-- Opening Marker --
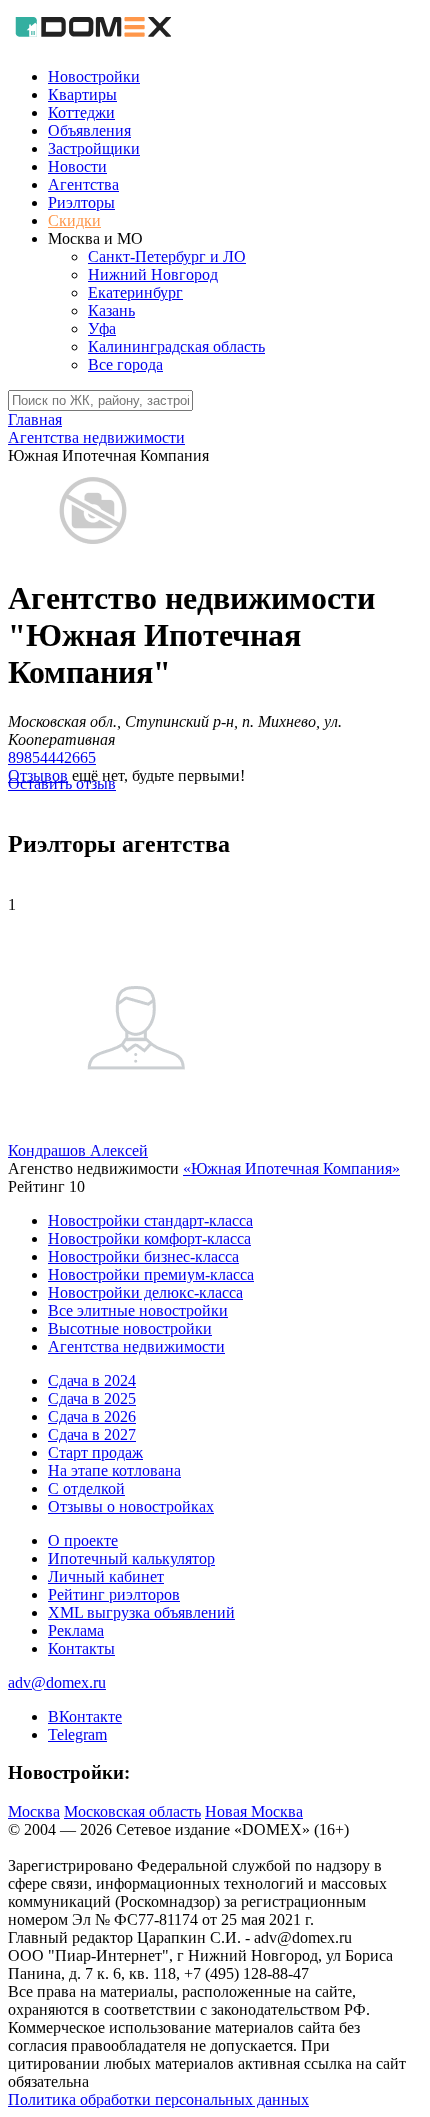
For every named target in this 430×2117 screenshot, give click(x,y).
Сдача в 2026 (92, 1416)
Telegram (77, 1734)
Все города (125, 364)
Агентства (83, 184)
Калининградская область (176, 346)
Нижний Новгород (153, 274)
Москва (34, 1811)
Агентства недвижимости (136, 1346)
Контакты (81, 1648)
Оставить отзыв (62, 783)
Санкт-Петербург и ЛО (167, 256)
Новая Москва (254, 1811)
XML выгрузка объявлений (141, 1612)
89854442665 (52, 757)
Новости (77, 166)
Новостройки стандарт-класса (150, 1220)
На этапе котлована (114, 1470)
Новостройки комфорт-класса (149, 1238)
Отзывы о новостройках (131, 1506)
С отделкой (86, 1488)
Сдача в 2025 (92, 1398)
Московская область (132, 1811)
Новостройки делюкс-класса (145, 1292)
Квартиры (82, 94)
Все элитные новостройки (138, 1310)
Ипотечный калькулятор (131, 1558)
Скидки (74, 220)
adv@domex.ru (57, 1682)
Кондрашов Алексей (78, 1150)
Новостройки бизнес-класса (143, 1256)
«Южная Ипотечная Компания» (291, 1168)
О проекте (83, 1540)
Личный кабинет (106, 1576)
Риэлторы (81, 202)
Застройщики (94, 148)
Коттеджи (81, 112)
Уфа (102, 328)
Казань (111, 310)
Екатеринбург (135, 292)
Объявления (89, 130)
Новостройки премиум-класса (151, 1274)
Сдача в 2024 (92, 1380)
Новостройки (94, 76)
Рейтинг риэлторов (114, 1594)
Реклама (76, 1630)
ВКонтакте (85, 1716)
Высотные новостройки (130, 1328)
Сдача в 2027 (92, 1434)
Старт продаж (95, 1452)
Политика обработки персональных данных (158, 2099)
-- Closing Marker --
• [Task to complete] Since only the total is wanted, work out how many lines of the data above contain "Сдача" and state it alone.

• [Finished exercise] 4